One of the things that is particularly fantastic about relational databases is the way it allows you to craft queries and aggregate the data in a useful way.
By adding a GROUP BY
clause, we transform the query we’re running from something that fetches pure data to something that aggregates it. There’s a few performance gotchas here, a couple of neat tricks and an issue that consistently occurs
that shows you haven’t modelled your query right.
Any query in a GROUP BY is still limited by the performance constraints you’d expect from a query without it.

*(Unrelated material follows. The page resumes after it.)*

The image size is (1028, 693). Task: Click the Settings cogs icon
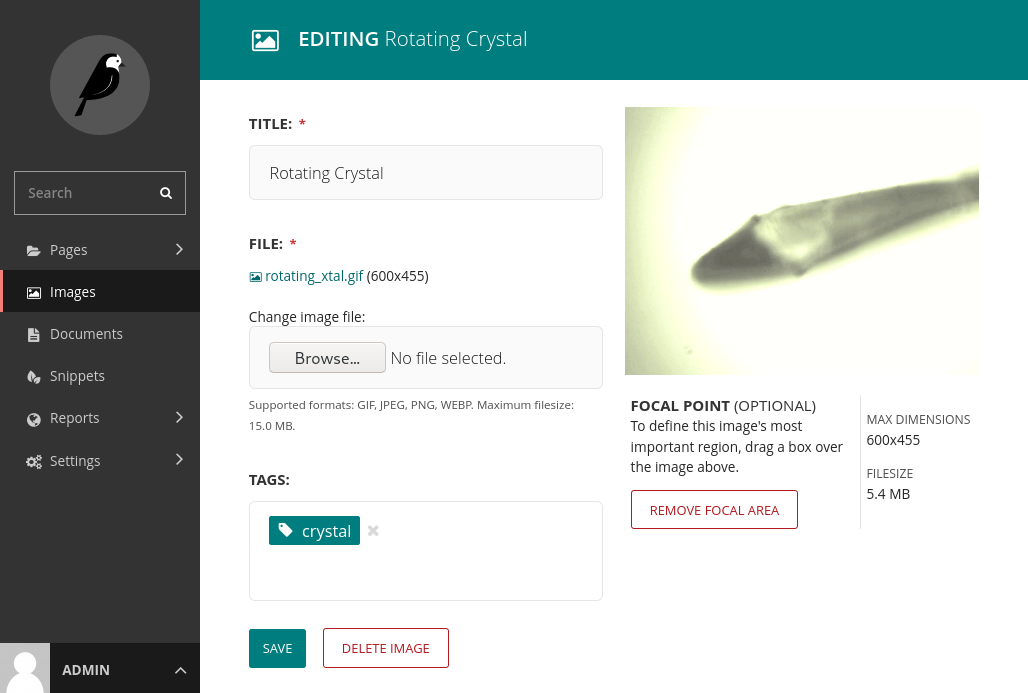click(34, 461)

If we had a table that looked like this:
CREATE TABLE `People` (
`id` bigint NOT NULL,
`name` varchar(255) NOT NULL,
`age` bigint NOT NULL,
`country` varchar(255) NOT NULL
)
CREATE INDEX idx_country ON People (country);
SELECT age, count(*) FROM People WHERE country='United Kingdom' GROUP BY age;
It has the same underlying performance characteristics as:
SELECT age FROM People WHERE country='United Kingdom';
Differences in the time taken for this data to return would purely be about the data transfer between the client and the database - in both cases, the database is having to pull the same amount of data off disk.

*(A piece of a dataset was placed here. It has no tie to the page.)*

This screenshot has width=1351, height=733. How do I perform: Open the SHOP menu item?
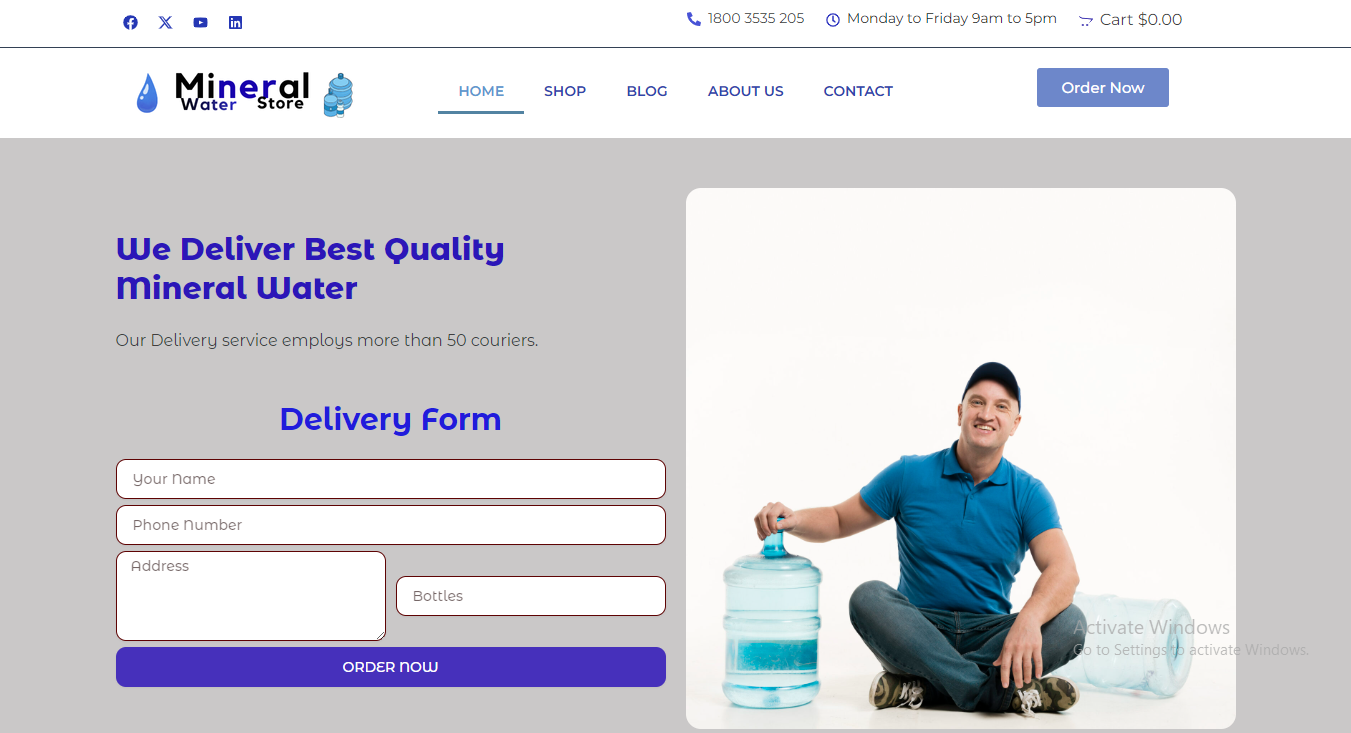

One neat thing about aggregations is that for specific queries, you can pull all the data purely off the index without having to touch the actual table. If you instead had an index that looked like:
CREATE INDEX idx_country_age ON People (country, age);
There’s enough data purely on ths index to solve the query asked for it.

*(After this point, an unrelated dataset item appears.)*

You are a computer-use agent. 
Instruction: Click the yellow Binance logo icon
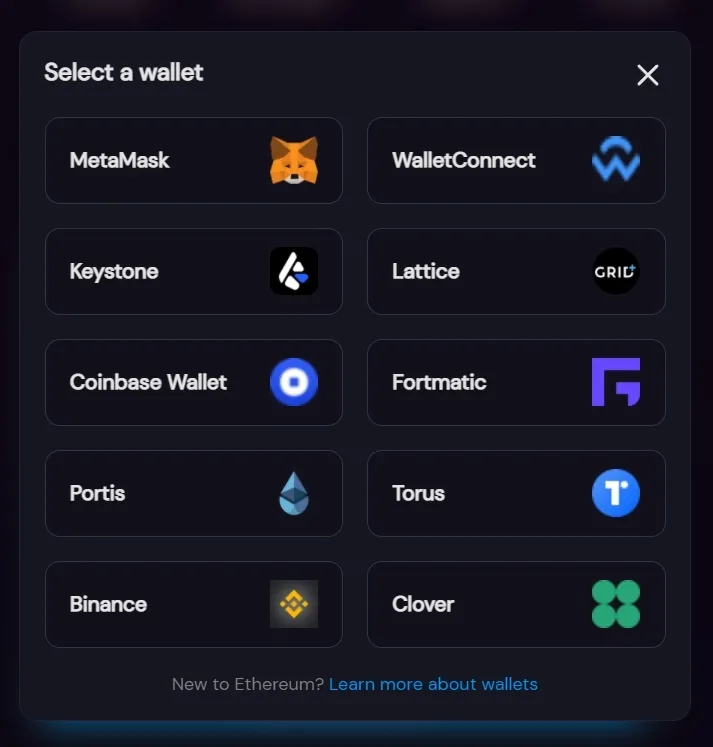(294, 604)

This is largely mitigated now, as MySQL complains about it when you write queries that do this incorrectly - but you still get people confused about it and turning off the protection against it.
Let’s say we have this table:
id | name | age |
---|---|---|
1 | Jordan | 20 |
2 | Amy | 30 |
3 | James | 30 |
Then we run this query, what’s the expected response?
SELECT age, name FROM People GROUP BY age
…the answer is an error - because we’re asking a question of the database which we can’t deterministically answer - it could hypothetically return Jordan, 20 happily - but it can’t know whether to return Amy or James as the value for age 30.
Up until MySQL 5.7, MySQL would just return a piece of data, not caring about which piece of data it will return. This led to a bunch of complicated queries being made without anyone caring about the fact there was no consistency.
If you truly don’t care about which bit of data you want when you’re doing this, you can run:
SELECT age, min(name) FROM People GROUP BY age
This makes the query deterministic, so it’ll be happy again - but bare in mind that in this example it will then have to read all the names in order to work out which one is “min”.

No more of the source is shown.